*Aim of the task*.
Retype only the lines at the head of the records, first through the one with "The height and width of the screenshot is (711, 718).", exactly as written.

[[ Records for the task open ]]

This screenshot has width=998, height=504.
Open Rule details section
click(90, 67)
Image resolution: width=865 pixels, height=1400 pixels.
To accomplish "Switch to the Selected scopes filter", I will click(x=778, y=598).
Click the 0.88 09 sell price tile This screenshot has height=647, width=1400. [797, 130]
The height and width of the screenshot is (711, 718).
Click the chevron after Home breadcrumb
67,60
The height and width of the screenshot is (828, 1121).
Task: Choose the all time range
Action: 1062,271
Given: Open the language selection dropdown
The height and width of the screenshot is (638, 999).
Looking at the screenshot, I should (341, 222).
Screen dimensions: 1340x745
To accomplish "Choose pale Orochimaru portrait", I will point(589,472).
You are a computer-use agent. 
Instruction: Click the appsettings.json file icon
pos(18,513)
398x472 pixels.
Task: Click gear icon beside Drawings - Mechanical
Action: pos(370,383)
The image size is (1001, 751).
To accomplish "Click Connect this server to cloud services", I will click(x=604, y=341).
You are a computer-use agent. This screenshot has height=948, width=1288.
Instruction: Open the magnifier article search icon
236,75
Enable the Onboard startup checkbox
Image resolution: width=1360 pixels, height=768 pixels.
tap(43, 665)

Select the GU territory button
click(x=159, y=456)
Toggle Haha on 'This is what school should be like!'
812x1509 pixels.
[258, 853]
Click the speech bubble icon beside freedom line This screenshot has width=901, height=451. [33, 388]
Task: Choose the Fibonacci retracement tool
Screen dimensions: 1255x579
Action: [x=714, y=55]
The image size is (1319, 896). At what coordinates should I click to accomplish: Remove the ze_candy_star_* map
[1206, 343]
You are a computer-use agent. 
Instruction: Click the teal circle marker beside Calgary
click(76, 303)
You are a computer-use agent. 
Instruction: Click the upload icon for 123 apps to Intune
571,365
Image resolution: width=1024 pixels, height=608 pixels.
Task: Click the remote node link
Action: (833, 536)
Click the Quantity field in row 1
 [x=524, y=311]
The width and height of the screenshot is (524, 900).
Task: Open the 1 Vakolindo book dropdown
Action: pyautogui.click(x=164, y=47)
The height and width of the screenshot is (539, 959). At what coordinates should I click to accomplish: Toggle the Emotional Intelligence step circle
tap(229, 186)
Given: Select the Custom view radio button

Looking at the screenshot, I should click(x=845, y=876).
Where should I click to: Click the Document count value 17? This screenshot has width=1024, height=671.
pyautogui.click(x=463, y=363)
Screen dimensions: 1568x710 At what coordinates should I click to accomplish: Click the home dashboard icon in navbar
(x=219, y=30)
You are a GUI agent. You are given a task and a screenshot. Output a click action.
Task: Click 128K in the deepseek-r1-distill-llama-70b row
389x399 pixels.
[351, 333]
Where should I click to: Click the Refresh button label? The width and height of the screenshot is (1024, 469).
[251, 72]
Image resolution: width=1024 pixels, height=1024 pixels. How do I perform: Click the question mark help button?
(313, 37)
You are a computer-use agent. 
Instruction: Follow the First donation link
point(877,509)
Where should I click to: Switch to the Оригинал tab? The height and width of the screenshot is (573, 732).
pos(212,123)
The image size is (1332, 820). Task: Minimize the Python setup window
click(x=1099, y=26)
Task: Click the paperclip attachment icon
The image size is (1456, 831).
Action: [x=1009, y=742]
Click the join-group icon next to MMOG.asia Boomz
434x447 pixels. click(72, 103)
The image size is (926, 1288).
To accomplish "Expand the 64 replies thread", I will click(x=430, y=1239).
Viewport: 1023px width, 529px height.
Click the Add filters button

[[ Records for the task closed ]]

*Written reply*.
This screenshot has width=998, height=504.
Open Rule details section
click(90, 67)
Image resolution: width=865 pixels, height=1400 pixels.
To accomplish "Switch to the Selected scopes filter", I will click(x=778, y=598).
Click the 0.88 09 sell price tile This screenshot has height=647, width=1400. [797, 130]
The height and width of the screenshot is (711, 718).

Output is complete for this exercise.